EXERCISE AIM: Turn the rows, from the line containing "You are a GUI" through the end of the rows, into a numbered list, skipping blank lines and leaving out the pictures.

MATERIALS PROVIDED:
######
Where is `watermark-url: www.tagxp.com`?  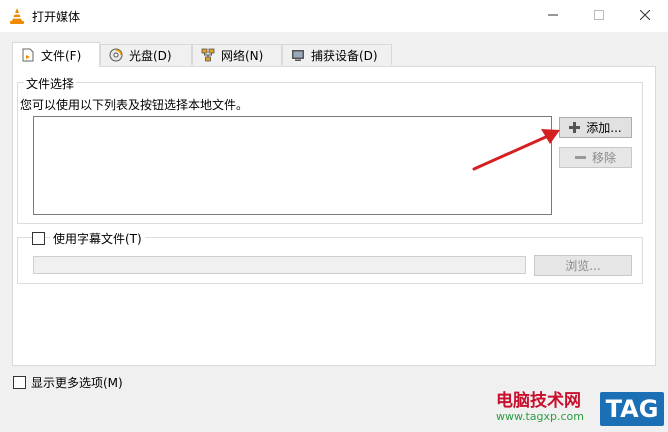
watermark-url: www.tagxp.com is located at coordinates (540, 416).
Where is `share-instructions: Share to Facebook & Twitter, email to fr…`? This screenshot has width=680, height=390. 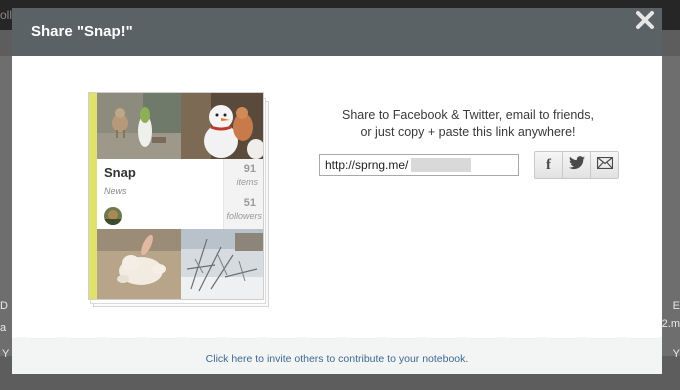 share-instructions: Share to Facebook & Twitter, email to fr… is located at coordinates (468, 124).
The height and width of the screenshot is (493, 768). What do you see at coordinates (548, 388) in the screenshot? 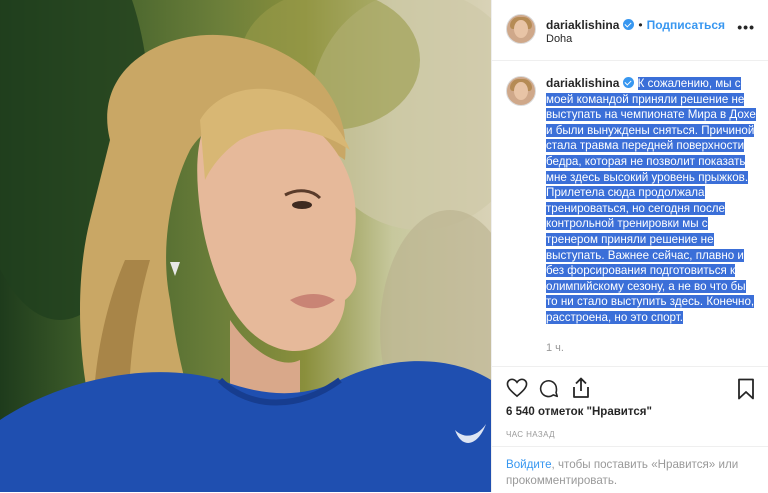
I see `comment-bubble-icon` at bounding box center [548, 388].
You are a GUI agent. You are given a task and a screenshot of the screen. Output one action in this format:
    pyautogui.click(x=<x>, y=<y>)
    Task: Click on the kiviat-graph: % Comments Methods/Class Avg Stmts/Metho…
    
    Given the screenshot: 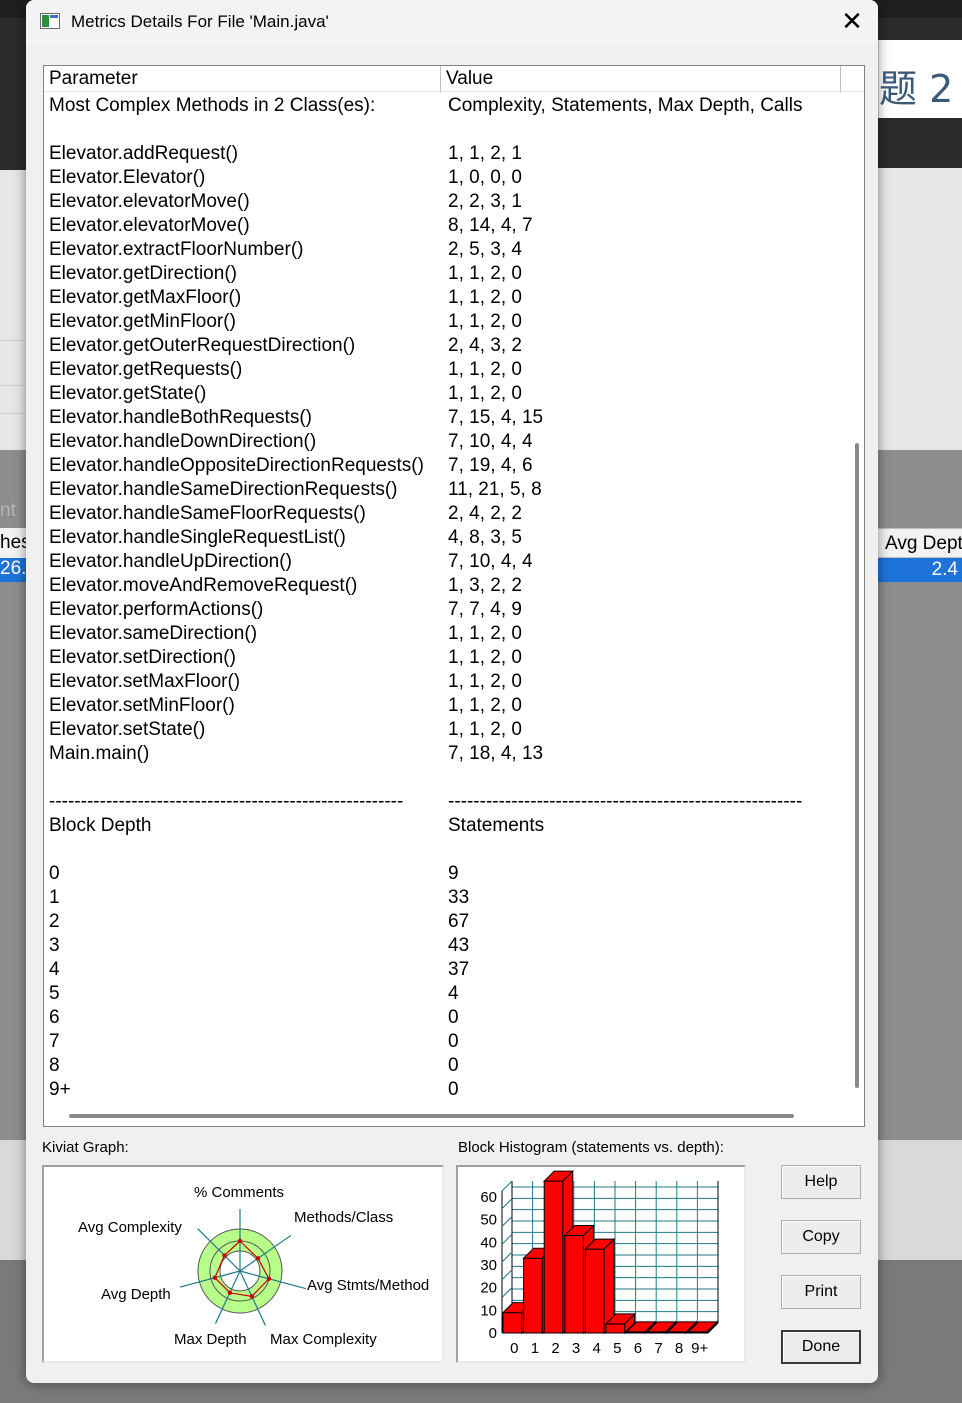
######
EXERCISE ANSWER:
1. You are a GUI agent. You are given a task and a screenshot of the screen. Output one action in this format:
2.     pyautogui.click(x=<x>, y=<y>)
3.     Task: Click on the kiviat-graph: % Comments Methods/Class Avg Stmts/Metho…
4.     Given the screenshot: 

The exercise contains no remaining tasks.